Sim, não apenas a organização da instituição polícia militar, mas toda uma concepção de segurança pública se construiu como uma forma para reprimir os indesejáveis. Reprimir aqueles que saem dos padrões homem cis, hétero e branco. A pauta da desmilitarização, portanto é a nossa pauta, pois somos nós que causamos desconfortos, somos nós que somos vítimas da polícia, mas também de uma série de leis que visam criminalizar os movimentos sociais e a classe trabalhadora. E quando vamos observar mais atentamente quem é a classe trabalhadora veremos qual a raça dela, qual sua orientação sexual e qual o seu gênero.

A juventude negra está por demais enredada nos processos de gentrificação que ocorrem nas favelas e vilas próximas aos grandes centros urbanos e/ou locais desejados pela especulação imobiliária, que remove suas casas por valores irrisórios e os expulsa para locais pelo menos 50 Km distantes da moradia original. (SILVA, Cidinha da. A minha alma está armada e apontada para a cara do sossego, pois paz sem voz, não é paz, é medo)

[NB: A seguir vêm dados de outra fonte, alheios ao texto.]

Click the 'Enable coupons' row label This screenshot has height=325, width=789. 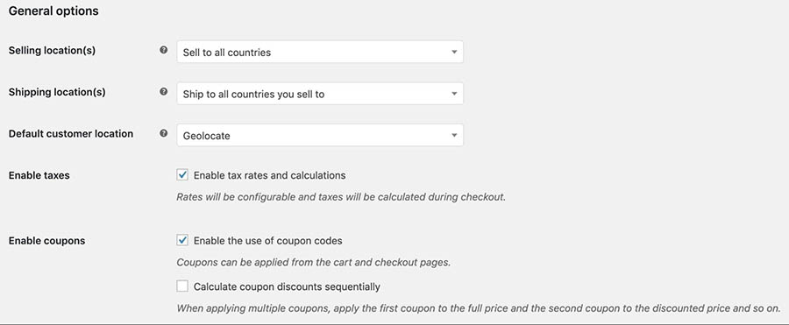(x=46, y=241)
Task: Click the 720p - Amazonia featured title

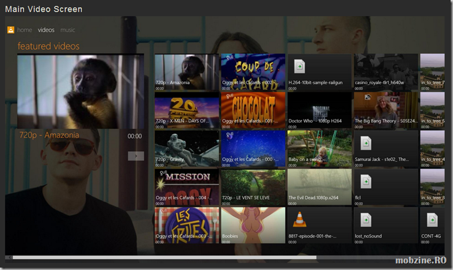Action: [49, 136]
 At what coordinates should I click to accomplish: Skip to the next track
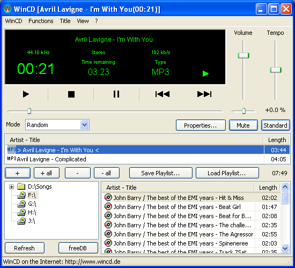click(204, 94)

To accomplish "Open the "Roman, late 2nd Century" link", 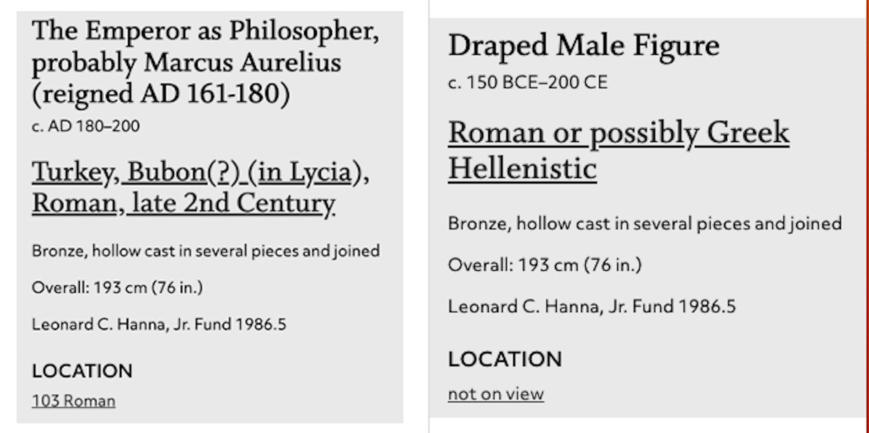I will click(183, 203).
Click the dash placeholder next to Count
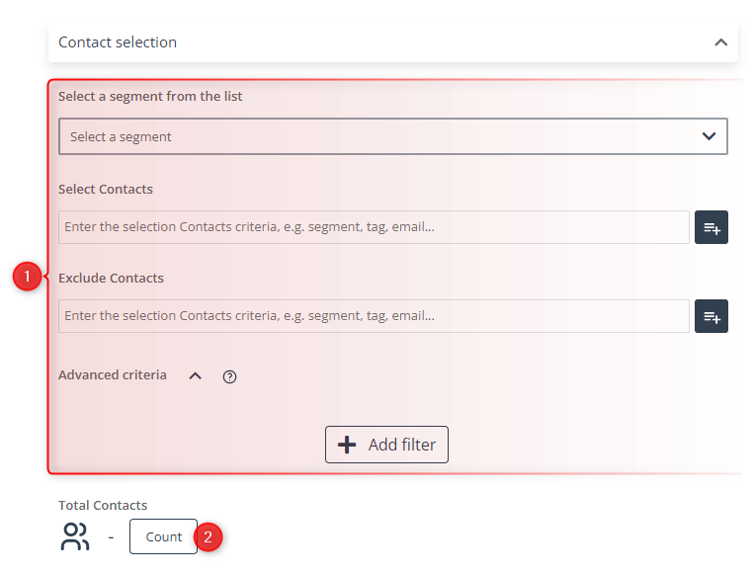The height and width of the screenshot is (573, 753). click(x=111, y=537)
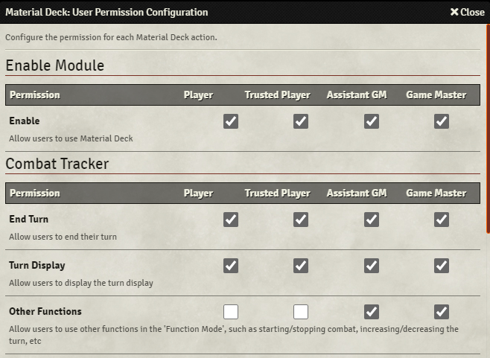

A juventude negra, nossos filhos, tem medo de sair na rua e levar pipoco. Nós mães, irmãs e amigas somos humilhadas quando procuramos nossos entes queridos nas delegacias, rezando para que não tenham sido desaparecidos de forma misteriosa. O que acontece hoje na quebrada, é o mesmo que acontecia com os militantes de esquerda durante o regime civil militar. Sim, compreender a dimensão de classe trabalhadora intrinsecamente ligada as dimensões de raça e gênero e fundamental para compreendermos o quão repressor continua sendo nossos planos de segurança pública baseados na tolerância zero internacional.

São as TTs que tem sua identidade de gênero negada quando são abordadas pela polícia. São elas que, muitas vezes, recebem a negação por parte das oficiais femininas para ter o acompanhamento que por lei deveriam ter. Sim, o problema do militarismo e da segurança pública é também uma forma de perpetuar o cissexismo existente em nossa sociedade e violentar ainda mais pessoas que já são completamente invisíveis para o tecido social em geral.

Reforçar a necessidade de uma leitura sobre segurança pública e desmilitarização que delimite o genocídio da juventude negra, da profunda violência transfóbica e machista que o modelo implementado no Brasil tem nos dado como legal é fudamental. Não levar estas questões em conta é de uma visão rasteira e parcial. Pois somos nós os indesejáveis que querem limpar dos centros das cidades, dos arredores da Copa do Mundo, da própria periferia. É preciso que nós, os indesejáveis, coloquemos a mão no peito, olhemos nos rostos dos companheiros homens, cis, héteros e brancos e digamos: Não, o protagonismo, o debate, a necessidade latente de que isso mude profundamente é nossa. É necessidade das TTs, das mulheres cis e negras, da juventude negra, somos nós que no final das contas seremos violentados e mortos primeiro e não vocês.

Como eu sempre digo: Nós, os indesejáveis, não somos a cereja do bolo, somos a farinha, se a nossa existência não existe eles.